In the process a local religious-mythical teleology was wedded with a scientific discourse of technical progress and a ‘romantic-antiquarian impulse to recover the fragments that were being irretrievably lost’ (135). I highlight these points of Deacon’s because they show how marginality and difference (rooted in a peculiar mixing of ideas about the old and the new, tradition and modernity), were at this time emerging as Cornish self-representations, which no doubt influenced also the self-consciousness of the labouring communities. This is important because it takes us beyond elite language and discourse to material process, a peculiar combination of which I will identify as at work in the west Cornwall fishing communities of the late nineteenth century. The latter should be understood within this wider culture and in terms of its contemporary legacy under different circumstances today.
The emergence of a Cornish fishing village
One of the vehicles of emerging ideas of ‘Cornishness’ and of ‘authentic’ rural labour and culture in the Victorian era was the establishment of several art colonies – most significantly at Newlyn and St Ives from around 1880. Artworks from this era explore idyllic notions of ‘primitive’ communities working together in their struggle to make a living amidst the dangers presented by the forces of nature. As portrayed in Percy Craft’s Tucking a School of Pilchards, 1897 (Fig.16) seine fishing in particular appeared to the artists and their audiences as highly communalistic. It was also much more visible, drift fishing being carried out at night and out of range of visibility. However, seine fishing – which as an organised industry had been going on much longer than drift fishing – was actually the more capitalistic of the two.
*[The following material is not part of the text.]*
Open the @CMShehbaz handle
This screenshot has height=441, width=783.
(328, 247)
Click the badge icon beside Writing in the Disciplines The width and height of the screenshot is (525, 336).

The newly expanding drift fisheries – carried out by small independent crews of share fishermen – were of the more egalitarian structure as well more individualistic.
However even the drift lugger industry was not to survive much longer. My aim in this final section of the chapter is to outline the transformations that were happening during the period of the early artists’ colonies in Newlyn and St Ives. The main point to be conveyed about Newlyn at this time is that on the one hand, like other Cornish ports it did lose its distinctive and longstanding traditions of building and fishing with sail boats. On the other hand, whilst this period marks the beginning of the substantial decline or disappearance of fishing from many Westcountry harbours, Newlyn was one of the few ports where the remainder of the Cornish fishing industry was concentrated.
The other significant point is that whilst Newlyn and the wider region went through substantial socio-economic changes (including new relations of production within fishing and elsewhere), the local and national consciousness of places like Newlyn and St Ives as natural, distinctive, and tightly bounded communities was just beginning to take root, partly because of the growth in the arts and coastal leisure, and partly because of industrial conflict and change. Therefore this period is as much about the growth of folk and romantic ideas of the Cornish fishing village and socioeconomic/political ideas of fishing as an occupation, as it is about the fishing village or community as a material reality, which is a more complex concept.